Initially, two propulsion alternatives were proposed during the preliminary design: a traditional three-shaft configuration with a centerline rudder and a hybrid propulsion system consisting of two wing shafts and an azimuth thruster in the middle for improved maneuverability. Of these, the Canadian Coast Guard selected the latter with two 11 MW shafts and a single 12 MW azimuth thruster. This has since been swapped around to two ABB Azipod propulsion units flanking a fixed shaft in the middle. The combined shaft power, 34 MW, will be almost the same as that of the Russian nuclear-powered icebreakers and . This will make Imnaryuaq the most powerful diesel-electric icebreaker in the world and the third most powerful non-nuclear icebreaker after the two gas turbine-powered Polar-class icebreakers operated by the United States Coast Guard. The icebreaker will also be fitted with an air bubbling system that provides hull lubrication and reduces ice friction during icebreaking operations.

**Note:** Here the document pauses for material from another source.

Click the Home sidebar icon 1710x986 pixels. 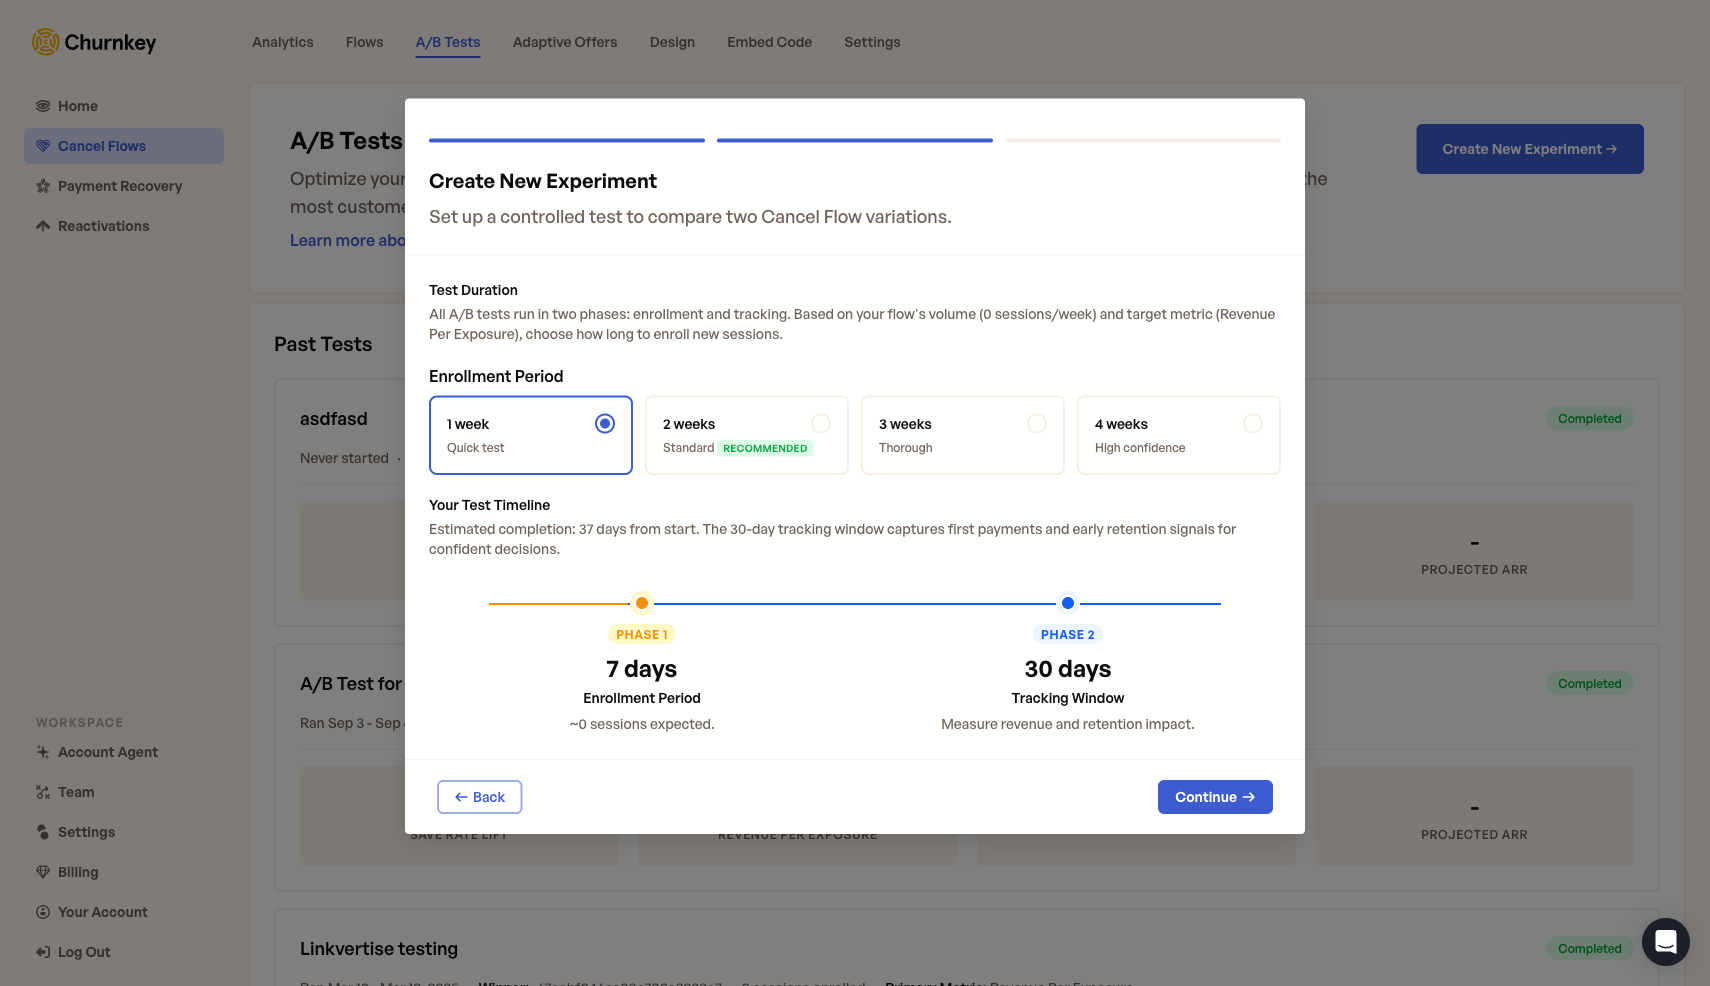coord(43,106)
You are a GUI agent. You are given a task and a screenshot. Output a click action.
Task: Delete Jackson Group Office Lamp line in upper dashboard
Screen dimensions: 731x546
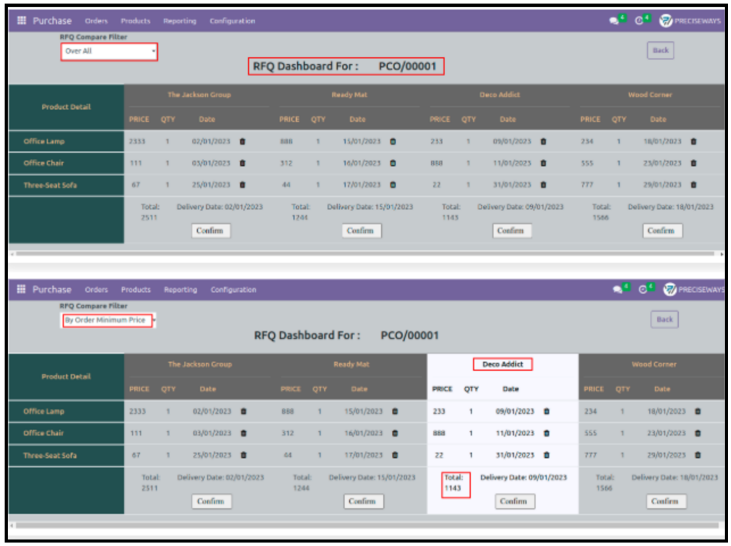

For maneuvering at ports as well as stationkeeping capability in Sea State 5 and currents of up to 3 kn in open water, Imnaryuaq will also be fitted with two 1,900 kW Steerprop bow thrusters.

=== Performance ===

Imnaryuaq is designed to break level ice with a thickness of 2.5 m and with a 30 cm snow cover at over 3 knots. This is roughly equivalent to the Russian Project 22220 nuclear-powered icebreakers. Her operational range at 12 kn in Sea State 3 is projected to be over 26200 nmi and she can operate in 2.2 m ice at full power for 25 days. The logistical endurance of the vessel will be 270 days. The new icebreaker will be able to achieve a maximum speed of about 20 kn in open water, but her normal cruising speed is around 12 knots.